Now comes the fun part … putting it all together … work with me here on the measurements because you know how I am, I just go with it…

In a big pot – I use a 5 1/2 Quart Le Creuset Dutch Oven

Fill the bottom with Olive Oil and turn the heat on to medium.

Chop up one whole yellow onion and slice up one leek – add it to the pot and let it saute with a dash of sea salt and black pepper. Keep an eye on it, mix – about 5 minutes until the onions become translucent.

Chop up the fennel bulb and add it to the pot, mix it in well and let it saute about 5 minutes
Keep the green spiky top of the fennel to garnish.

Chop up about 5-8 small to medium size Yukon Gold potatoes in cubes – add to the pot and mix in well. Let the potatoes cook in with the onions for about 5 minutes as they begin to get slightly brown. Add 2-3 cups of Pacific Foods Gluten Free Chicken Broth or enough to cover the potatoes.

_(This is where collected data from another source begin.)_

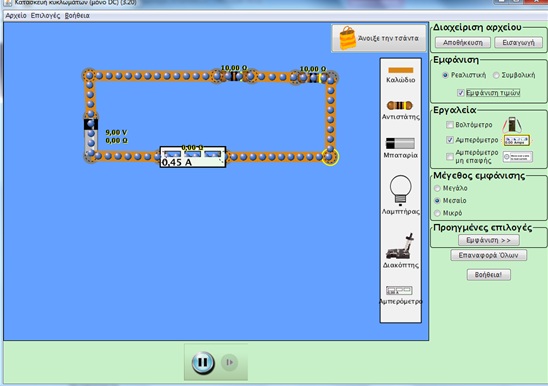Pause the simulation with the pause button
Image resolution: width=548 pixels, height=386 pixels.
[203, 363]
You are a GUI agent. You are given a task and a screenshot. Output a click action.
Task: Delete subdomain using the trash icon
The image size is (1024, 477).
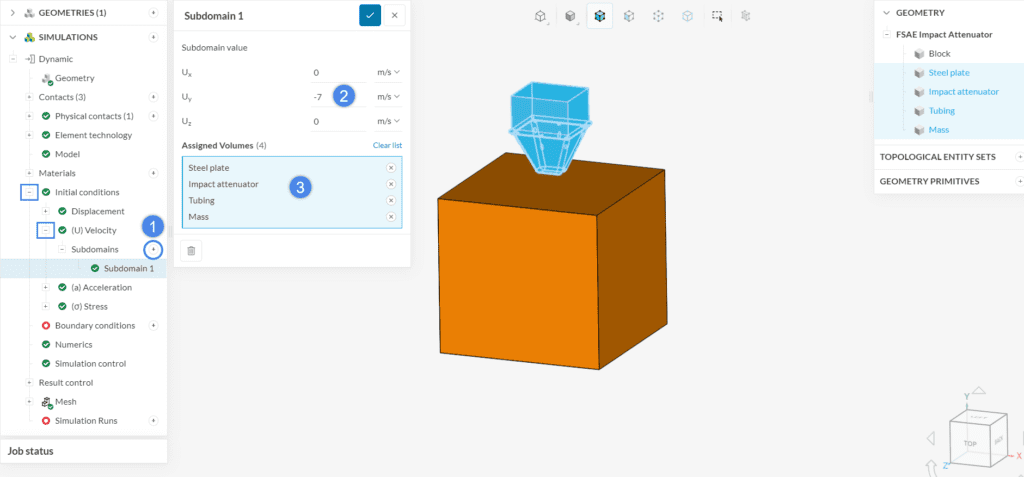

Dice up 3-4 medium cloves of garlic and add it to the pot. Add some dried Thyme, Rosemary and a bit more Sea Salt and Pepper, stir well. Cover the pot and simmer for about 25 minutes.

Turn off the heat. Scoop out about half of the soup into a heat safe bowl and let it cool. I put mine on top of an ice pack to let it cool about 5 minutes and I continue to stir it to release the heat.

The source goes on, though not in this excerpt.